**SHORT PROBLEM**
Substitute "Display size" for "Screen dimensions" in the rows starting at the first row and ending at the line containing "click(x=135, y=498)", changing nothing else.

****

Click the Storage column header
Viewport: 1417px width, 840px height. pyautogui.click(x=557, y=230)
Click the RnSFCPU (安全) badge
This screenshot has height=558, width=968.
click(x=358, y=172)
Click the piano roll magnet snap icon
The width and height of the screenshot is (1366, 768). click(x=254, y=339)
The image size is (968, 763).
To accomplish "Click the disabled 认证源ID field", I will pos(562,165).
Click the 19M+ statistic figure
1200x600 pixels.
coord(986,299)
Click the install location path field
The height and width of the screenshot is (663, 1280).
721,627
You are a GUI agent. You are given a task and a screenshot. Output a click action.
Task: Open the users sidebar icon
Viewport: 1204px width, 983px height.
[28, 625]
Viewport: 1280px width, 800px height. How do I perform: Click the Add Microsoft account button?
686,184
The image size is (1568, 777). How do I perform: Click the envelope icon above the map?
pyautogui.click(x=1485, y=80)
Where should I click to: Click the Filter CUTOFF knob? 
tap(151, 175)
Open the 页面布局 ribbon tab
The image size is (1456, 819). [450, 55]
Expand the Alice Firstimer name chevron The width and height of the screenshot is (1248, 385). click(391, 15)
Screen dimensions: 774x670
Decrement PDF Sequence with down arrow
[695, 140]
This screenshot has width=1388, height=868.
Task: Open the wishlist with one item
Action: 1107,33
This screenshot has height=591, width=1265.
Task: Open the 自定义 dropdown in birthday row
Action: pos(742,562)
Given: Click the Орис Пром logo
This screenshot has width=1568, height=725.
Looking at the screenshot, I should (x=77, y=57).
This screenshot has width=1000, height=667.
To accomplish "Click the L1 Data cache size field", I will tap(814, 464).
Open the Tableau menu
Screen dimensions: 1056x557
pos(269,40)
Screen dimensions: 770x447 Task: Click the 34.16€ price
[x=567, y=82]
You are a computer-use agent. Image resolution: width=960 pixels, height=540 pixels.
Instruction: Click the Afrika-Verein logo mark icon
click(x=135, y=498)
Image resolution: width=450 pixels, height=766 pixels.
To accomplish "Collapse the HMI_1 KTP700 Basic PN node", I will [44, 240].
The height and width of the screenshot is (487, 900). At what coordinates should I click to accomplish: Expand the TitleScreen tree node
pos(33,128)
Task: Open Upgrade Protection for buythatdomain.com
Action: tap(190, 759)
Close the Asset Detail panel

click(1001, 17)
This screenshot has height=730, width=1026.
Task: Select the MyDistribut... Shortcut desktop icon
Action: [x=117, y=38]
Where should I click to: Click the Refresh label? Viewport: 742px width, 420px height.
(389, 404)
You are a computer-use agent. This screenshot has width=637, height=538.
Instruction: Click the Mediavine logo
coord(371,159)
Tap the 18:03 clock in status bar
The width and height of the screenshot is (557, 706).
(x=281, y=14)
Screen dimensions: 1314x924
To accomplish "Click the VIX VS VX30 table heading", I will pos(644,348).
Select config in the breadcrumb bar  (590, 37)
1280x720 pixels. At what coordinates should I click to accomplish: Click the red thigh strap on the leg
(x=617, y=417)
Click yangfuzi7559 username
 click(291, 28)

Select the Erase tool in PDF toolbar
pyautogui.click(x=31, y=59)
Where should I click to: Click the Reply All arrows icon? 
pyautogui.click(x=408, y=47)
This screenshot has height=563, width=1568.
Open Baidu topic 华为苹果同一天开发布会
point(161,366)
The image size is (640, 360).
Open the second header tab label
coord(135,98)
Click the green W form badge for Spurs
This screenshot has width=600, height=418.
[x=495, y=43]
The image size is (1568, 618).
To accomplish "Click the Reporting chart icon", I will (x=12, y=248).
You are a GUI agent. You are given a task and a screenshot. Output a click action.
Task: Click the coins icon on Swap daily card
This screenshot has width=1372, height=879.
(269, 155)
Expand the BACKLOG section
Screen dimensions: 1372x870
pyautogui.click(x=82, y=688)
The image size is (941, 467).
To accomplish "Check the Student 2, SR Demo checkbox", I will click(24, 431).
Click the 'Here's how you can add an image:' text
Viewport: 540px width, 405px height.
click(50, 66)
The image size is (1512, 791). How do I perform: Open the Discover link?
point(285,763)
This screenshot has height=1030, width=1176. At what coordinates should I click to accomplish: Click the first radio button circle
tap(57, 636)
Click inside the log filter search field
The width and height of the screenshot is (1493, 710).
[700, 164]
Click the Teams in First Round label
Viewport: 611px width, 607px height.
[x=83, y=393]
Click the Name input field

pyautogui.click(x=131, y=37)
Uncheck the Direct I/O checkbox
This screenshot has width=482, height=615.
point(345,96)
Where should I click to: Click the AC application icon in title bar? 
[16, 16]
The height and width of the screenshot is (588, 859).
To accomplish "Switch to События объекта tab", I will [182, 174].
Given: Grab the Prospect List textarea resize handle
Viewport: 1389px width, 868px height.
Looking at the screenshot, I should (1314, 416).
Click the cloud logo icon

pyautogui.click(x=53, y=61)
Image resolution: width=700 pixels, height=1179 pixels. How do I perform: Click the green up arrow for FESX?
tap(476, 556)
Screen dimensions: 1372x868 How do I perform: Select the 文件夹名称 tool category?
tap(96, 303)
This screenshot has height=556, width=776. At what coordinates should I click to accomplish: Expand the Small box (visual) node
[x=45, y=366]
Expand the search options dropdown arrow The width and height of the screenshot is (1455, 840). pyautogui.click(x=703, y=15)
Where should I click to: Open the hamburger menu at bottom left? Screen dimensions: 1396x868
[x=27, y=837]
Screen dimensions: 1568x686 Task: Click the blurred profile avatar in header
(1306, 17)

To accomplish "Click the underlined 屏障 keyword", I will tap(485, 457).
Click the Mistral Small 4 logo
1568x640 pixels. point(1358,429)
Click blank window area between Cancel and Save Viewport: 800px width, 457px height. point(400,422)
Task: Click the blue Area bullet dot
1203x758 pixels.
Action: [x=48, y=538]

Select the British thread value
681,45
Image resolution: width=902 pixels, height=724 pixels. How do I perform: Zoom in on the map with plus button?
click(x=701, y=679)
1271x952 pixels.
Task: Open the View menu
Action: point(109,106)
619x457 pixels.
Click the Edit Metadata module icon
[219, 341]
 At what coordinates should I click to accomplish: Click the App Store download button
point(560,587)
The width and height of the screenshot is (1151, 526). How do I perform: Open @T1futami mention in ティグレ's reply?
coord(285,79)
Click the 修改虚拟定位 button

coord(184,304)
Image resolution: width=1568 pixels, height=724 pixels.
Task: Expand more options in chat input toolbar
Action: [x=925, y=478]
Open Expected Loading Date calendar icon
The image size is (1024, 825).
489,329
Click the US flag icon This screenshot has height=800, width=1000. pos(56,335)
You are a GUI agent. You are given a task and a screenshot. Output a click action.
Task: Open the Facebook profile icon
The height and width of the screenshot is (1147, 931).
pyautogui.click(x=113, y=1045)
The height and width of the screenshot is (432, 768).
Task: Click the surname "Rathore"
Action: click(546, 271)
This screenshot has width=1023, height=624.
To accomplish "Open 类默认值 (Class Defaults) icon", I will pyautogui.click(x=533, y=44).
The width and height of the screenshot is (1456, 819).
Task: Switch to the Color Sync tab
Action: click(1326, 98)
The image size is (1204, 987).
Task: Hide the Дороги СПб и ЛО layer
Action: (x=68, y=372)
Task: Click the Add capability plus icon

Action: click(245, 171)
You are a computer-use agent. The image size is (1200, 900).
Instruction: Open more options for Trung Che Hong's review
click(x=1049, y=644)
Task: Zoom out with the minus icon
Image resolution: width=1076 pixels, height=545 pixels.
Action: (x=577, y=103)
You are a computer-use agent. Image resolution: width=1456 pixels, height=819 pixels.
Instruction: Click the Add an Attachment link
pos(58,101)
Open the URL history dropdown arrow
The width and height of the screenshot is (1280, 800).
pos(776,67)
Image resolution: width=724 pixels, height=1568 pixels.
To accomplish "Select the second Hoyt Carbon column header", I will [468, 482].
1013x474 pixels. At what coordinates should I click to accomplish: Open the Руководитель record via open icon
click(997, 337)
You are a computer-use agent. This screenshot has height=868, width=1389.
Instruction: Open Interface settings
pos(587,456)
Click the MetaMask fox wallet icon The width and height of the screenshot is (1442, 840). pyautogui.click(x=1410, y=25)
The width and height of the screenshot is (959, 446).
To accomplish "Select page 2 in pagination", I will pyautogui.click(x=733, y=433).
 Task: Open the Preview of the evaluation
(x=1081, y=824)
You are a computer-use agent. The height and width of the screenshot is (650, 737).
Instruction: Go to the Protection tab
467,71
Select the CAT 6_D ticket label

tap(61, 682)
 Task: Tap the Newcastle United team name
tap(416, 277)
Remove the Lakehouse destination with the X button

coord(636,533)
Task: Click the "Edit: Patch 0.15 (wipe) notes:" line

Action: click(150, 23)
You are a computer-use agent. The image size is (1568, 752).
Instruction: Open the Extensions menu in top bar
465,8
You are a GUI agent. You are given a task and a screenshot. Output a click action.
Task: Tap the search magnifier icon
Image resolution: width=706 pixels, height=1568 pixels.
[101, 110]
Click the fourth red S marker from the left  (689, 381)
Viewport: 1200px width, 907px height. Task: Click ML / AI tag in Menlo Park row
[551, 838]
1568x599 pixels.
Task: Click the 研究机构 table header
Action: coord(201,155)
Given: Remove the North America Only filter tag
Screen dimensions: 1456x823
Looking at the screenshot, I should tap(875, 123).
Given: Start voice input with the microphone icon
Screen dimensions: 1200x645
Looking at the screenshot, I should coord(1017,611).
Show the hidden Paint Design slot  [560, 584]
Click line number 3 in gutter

****

**ANSWER TO THE TASK**
Click the Storage column header
Viewport: 1417px width, 840px height. pyautogui.click(x=557, y=230)
Click the RnSFCPU (安全) badge
This screenshot has height=558, width=968.
click(x=358, y=172)
Click the piano roll magnet snap icon
The width and height of the screenshot is (1366, 768). click(x=254, y=339)
The image size is (968, 763).
To accomplish "Click the disabled 认证源ID field", I will pos(562,165).
Click the 19M+ statistic figure
1200x600 pixels.
coord(986,299)
Click the install location path field
The height and width of the screenshot is (663, 1280).
721,627
You are a GUI agent. You are given a task and a screenshot. Output a click action.
Task: Open the users sidebar icon
Viewport: 1204px width, 983px height.
[28, 625]
Viewport: 1280px width, 800px height. How do I perform: Click the Add Microsoft account button?
686,184
The image size is (1568, 777). How do I perform: Click the envelope icon above the map?
pyautogui.click(x=1485, y=80)
Where should I click to: Click the Filter CUTOFF knob? 
tap(151, 175)
Open the 页面布局 ribbon tab
The image size is (1456, 819). [450, 55]
Expand the Alice Firstimer name chevron The width and height of the screenshot is (1248, 385). click(391, 15)
Display size: 774x670
Decrement PDF Sequence with down arrow
[695, 140]
This screenshot has width=1388, height=868.
Task: Open the wishlist with one item
Action: 1107,33
This screenshot has height=591, width=1265.
Task: Open the 自定义 dropdown in birthday row
Action: pos(742,562)
Given: Click the Орис Пром logo
This screenshot has width=1568, height=725.
Looking at the screenshot, I should (x=77, y=57).
This screenshot has width=1000, height=667.
To accomplish "Click the L1 Data cache size field", I will tap(814, 464).
Open the Tableau menu
Display size: 1056x557
pos(269,40)
Display size: 770x447 Task: Click the 34.16€ price
[x=567, y=82]
You are a computer-use agent. Image resolution: width=960 pixels, height=540 pixels.
Instruction: Click the Afrika-Verein logo mark icon
click(x=135, y=498)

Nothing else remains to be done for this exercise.